Gemma 4 E4B is a "4B" model by effective parameter count, but the dense checkpoint is closer to 8B parameters once Per-Layer Embeddings (PLE) are counted — and in BF16 the PLE table dominates the footprint. On mobile hardware, three things block deployment: download size, runtime memory footprint (iOS enforces a ~3 GB per-app budget), and generation speed. We compress the model along its natural structure to address all three at once.

How it was compressed

Transformer blocks — GPTQ with Quantization Error Propagation (QEP) and range clipping, emitted as flat, MLX-compatible per-group weight-only tensors.
PLE tables — an AQLM-style vector-quantization codec with sensitivity-weighted (Fisher-style) assignments, decompressed on the fly with a single batched gather across all layers.
Token embeddings / LM head — flat per-group scalar quantization matched to the same runtime contract.
Bit-width schedule — chosen per module by Riemannian Constrained Optimization (RCO) under an exact byte budget; the release checkpoint is re-quantized from the dense model in one consistent GPTQ/QEP pass.

Operating points

This repo ships two release operating points, selected via the size argument:

`size`	Trade-off	Compression
`l`	More quality, larger artifact	4.64×
`m`	Smaller headline target (default)	5.60×

It also includes optional 4-bit vision and audio towers for image understanding and audio transcription.

Usage

git clone https://github.com/TheStageAI/edge-lm.git
pip install -e edge-lm

from edge_lm import load
from mlx_vlm import stream_generate

model, tokenizer = load("TheStageAI/gemma-4-E4B-it", size="l")  # use "m" for the smaller target

prompt = tokenizer.apply_chat_template(
    [{"role": "user", "content": "Explain gravity in one sentence."}],
    tokenize=False, add_generation_prompt=True,
)
for chunk in stream_generate(model, tokenizer, prompt, max_tokens=128):
    print(chunk.text, end="", flush=True)
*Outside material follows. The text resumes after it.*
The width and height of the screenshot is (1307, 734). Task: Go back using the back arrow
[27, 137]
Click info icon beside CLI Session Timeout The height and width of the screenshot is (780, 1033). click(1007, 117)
Vision and audio (loads the optional towers):

model, tokenizer = load("TheStageAI/gemma-4-E4B-it", include_vision=True)   # image understanding
model, tokenizer = load("TheStageAI/gemma-4-E4B-it", include_audio=True)    # audio transcription

Only the files needed for the requested size are downloaded.

Benchmarks

Every model — ours and the GGUF baselines — is dequantized to a standard BF16 checkpoint and served through vLLM, so the backend is equalized. We report MMLU-Pro (general knowledge), IFEval (instruction following), and τ²-Bench / Tau2 (multi-step tool use). For Tau2 the Gemma checkpoint acts as the agent while a fixed Qwen3-235B-A22B-2507 simulates the user.

Model	Compression	MMLU-Pro	IFEval	Tau2
BF16 (reference)	1.00×	70.49	81.33	37.19
Ours L	4.64×	67.41	81.52	33.25
Ours M	5.60×	63.54	80.78	29.04
Unsloth Q3-K-S	3.90×	63.66	77.08	30.47
Unsloth UD-Q2-K-XL	4.01×	58.69	79.67	22.91

Bold marks the best result among the compressed checkpoints in each column.

Files

File	Contents
`config.json`	Shared model config (architecture)
`model_{s,m,l}.safetensors`	Quantized decoder weights per operating point (quantization map in metadata)
`ple_{s,m,l}.safetensors`	Compact AQLM PLE codes + codebooks
`vision_tower.safetensors`	Optional 4-bit vision tower
`audio_tower.safetensors`	Optional 4-bit audio tower
`tokenizer.json`, `tokenizer_config.json`	Tokenizer

License

Citation

If you use these checkpoints, please cite the Gemma 4 release and the methods we build on (GPTQ, QEP, AQLM, RCO) — see the references in the edge-lm write-up.